* Problem description: Using the records beneath, say how many lines contain the word "computer", without comment.

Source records
-- Opening Marker --

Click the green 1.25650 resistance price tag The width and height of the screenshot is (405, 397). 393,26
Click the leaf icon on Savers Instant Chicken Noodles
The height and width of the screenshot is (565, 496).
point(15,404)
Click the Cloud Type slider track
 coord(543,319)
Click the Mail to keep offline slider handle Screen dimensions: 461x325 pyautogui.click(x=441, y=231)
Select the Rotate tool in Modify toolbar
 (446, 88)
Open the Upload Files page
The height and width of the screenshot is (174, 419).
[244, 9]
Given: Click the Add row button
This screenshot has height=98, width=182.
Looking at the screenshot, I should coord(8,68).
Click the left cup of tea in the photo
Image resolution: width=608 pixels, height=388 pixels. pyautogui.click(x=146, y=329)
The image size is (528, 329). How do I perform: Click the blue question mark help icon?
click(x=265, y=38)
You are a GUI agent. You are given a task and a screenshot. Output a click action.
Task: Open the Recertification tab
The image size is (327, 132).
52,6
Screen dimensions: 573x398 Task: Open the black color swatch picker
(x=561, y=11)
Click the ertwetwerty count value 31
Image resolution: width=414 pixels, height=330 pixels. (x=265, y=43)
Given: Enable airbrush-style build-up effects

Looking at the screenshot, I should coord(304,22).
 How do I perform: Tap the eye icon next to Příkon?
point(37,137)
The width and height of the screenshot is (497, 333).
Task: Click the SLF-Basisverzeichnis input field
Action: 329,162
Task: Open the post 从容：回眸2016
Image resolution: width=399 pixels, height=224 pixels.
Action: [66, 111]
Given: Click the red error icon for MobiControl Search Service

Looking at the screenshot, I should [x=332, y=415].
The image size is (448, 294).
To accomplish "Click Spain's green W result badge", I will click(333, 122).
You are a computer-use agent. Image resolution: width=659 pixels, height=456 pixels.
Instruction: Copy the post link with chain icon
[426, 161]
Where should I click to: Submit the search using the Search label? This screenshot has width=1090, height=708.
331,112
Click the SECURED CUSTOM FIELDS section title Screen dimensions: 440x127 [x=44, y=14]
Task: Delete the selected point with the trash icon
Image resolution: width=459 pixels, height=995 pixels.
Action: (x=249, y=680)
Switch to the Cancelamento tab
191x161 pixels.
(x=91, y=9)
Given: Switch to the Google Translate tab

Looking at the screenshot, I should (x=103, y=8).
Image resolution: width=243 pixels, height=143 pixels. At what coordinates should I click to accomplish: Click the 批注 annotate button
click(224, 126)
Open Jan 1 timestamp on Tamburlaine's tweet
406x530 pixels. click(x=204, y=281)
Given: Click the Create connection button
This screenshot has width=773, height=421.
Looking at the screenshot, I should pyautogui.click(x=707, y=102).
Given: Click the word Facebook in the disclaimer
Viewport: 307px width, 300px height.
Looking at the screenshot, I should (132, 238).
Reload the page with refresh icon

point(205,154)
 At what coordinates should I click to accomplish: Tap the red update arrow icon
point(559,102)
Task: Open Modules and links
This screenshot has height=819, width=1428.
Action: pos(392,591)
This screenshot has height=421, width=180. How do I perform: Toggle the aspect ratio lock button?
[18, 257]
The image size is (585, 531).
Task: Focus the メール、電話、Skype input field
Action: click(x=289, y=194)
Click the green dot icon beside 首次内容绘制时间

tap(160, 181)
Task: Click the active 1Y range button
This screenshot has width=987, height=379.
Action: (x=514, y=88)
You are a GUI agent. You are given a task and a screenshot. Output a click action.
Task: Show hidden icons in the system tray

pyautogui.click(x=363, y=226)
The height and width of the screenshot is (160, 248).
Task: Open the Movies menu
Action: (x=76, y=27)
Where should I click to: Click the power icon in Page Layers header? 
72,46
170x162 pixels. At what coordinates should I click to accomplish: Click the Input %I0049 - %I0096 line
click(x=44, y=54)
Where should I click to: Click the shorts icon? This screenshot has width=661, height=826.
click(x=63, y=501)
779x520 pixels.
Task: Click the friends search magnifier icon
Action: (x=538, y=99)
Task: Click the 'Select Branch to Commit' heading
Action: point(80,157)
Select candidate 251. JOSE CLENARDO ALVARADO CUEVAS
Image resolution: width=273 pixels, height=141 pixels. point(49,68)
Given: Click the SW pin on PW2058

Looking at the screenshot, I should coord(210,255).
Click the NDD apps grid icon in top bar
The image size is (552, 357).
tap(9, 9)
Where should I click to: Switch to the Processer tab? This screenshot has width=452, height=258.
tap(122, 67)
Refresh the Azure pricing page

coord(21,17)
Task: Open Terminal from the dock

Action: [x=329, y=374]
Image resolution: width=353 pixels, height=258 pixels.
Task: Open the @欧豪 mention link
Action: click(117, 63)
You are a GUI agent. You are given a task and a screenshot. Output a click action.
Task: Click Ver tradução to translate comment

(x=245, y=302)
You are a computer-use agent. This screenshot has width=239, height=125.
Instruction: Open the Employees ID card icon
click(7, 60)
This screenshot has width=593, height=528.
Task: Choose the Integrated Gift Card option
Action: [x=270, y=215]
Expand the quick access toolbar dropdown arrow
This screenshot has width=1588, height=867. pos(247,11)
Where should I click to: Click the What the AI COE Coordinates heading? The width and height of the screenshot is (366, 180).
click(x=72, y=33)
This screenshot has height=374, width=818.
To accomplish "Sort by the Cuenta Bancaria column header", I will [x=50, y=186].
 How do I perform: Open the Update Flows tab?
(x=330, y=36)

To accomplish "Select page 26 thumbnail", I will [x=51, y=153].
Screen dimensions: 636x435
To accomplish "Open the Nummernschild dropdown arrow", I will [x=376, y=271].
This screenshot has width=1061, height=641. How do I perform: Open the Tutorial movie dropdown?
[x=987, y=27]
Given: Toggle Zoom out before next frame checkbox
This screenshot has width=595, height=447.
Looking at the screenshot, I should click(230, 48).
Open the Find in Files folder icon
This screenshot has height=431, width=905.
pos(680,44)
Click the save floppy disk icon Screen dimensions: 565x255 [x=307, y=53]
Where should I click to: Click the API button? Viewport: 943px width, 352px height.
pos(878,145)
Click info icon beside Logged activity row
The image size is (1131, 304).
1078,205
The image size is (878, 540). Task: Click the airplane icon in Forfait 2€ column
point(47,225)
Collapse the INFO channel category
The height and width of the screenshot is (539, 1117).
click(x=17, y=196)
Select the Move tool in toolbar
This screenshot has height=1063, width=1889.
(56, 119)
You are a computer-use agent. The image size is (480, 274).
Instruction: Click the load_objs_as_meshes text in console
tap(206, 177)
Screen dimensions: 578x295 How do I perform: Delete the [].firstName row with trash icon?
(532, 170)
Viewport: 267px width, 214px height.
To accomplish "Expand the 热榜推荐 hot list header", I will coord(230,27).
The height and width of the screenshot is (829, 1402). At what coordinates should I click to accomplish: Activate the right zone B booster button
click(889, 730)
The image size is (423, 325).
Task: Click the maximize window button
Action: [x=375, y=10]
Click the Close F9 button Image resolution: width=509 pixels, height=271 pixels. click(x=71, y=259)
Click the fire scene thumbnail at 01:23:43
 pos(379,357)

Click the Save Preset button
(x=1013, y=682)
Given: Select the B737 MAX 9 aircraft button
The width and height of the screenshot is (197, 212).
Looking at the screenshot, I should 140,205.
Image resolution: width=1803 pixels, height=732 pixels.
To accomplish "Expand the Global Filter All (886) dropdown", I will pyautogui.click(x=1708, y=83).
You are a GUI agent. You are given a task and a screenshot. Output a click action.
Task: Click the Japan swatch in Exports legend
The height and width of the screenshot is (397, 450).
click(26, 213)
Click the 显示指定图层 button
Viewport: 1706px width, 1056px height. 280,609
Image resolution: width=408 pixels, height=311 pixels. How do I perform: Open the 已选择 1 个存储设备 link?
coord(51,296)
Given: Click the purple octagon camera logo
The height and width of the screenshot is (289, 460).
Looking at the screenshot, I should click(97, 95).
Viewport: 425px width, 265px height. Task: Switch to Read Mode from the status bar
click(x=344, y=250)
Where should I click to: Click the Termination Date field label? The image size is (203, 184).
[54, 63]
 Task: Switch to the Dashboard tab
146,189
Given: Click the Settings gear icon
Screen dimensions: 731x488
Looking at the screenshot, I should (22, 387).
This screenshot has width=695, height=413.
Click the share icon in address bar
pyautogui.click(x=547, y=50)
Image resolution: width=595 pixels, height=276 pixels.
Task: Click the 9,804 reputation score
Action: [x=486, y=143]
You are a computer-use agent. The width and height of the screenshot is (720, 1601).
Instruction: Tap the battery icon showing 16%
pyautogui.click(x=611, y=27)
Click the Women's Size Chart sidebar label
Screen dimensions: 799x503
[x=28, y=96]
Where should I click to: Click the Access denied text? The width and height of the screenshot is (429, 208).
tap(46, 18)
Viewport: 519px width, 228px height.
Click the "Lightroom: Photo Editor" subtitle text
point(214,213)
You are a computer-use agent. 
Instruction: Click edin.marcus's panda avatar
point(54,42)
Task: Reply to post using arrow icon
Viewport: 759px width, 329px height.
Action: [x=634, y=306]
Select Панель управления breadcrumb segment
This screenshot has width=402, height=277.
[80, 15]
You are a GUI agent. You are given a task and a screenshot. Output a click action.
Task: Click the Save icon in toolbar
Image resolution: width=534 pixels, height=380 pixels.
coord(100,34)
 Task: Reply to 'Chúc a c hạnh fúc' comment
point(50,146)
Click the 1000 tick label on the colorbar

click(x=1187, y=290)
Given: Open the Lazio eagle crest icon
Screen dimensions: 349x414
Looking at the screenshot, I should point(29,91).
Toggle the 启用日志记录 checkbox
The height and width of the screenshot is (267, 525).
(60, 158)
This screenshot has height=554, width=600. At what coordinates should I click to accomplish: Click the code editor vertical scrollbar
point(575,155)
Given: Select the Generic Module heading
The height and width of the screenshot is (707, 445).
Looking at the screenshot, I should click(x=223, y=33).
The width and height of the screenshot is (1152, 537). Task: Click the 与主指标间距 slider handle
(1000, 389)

-- Closing Marker --

* Response to this exercise: 5